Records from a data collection
BEGIN

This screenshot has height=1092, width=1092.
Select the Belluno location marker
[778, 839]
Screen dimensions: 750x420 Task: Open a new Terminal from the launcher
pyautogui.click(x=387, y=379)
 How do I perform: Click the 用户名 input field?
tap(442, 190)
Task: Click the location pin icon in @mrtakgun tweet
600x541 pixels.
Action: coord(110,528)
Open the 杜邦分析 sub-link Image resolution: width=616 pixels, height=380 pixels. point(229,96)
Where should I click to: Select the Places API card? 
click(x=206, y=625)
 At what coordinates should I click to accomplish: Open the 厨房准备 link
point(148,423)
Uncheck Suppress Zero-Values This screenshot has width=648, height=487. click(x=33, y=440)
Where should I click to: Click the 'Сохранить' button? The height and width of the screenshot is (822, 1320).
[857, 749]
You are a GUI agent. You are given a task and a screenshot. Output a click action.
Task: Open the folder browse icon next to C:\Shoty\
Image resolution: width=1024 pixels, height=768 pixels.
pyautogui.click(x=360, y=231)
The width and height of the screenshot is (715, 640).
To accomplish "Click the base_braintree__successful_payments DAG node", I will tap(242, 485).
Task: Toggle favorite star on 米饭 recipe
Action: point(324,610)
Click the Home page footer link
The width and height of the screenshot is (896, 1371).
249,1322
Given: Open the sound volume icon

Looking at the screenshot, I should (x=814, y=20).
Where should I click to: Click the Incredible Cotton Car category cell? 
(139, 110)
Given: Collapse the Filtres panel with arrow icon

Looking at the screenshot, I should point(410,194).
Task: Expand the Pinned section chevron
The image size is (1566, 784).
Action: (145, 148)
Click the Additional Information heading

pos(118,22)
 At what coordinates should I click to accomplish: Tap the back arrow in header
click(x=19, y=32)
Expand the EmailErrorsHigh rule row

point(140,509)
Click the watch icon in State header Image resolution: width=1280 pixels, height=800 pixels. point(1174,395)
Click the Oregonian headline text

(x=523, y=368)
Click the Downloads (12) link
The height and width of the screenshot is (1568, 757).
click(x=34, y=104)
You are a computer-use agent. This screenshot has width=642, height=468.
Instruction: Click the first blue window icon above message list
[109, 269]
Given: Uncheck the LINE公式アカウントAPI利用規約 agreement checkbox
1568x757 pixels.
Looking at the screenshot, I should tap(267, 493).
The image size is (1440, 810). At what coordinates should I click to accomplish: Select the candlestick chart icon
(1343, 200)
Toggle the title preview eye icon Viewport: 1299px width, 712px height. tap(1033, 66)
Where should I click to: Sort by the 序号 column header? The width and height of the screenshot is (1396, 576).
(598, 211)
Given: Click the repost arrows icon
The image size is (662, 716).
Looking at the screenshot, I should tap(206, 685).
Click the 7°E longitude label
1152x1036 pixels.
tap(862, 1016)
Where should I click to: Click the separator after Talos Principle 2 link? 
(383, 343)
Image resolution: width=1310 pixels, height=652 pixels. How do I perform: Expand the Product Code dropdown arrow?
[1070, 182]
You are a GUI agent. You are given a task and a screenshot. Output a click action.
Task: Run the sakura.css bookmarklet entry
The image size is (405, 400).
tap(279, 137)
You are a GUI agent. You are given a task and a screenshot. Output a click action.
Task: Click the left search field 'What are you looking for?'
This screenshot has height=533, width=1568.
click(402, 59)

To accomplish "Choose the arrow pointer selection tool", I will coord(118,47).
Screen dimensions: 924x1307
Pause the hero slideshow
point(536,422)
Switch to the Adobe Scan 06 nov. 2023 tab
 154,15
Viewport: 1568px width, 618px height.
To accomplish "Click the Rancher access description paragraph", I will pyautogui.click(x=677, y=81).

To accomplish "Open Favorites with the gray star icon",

END

Activity:
In the data above, find each line that has the word "Viewport" and copy it out.

Expected output:
Toggle the title preview eye icon Viewport: 1299px width, 712px height. tap(1033, 66)
Viewport: 1568px width, 618px height.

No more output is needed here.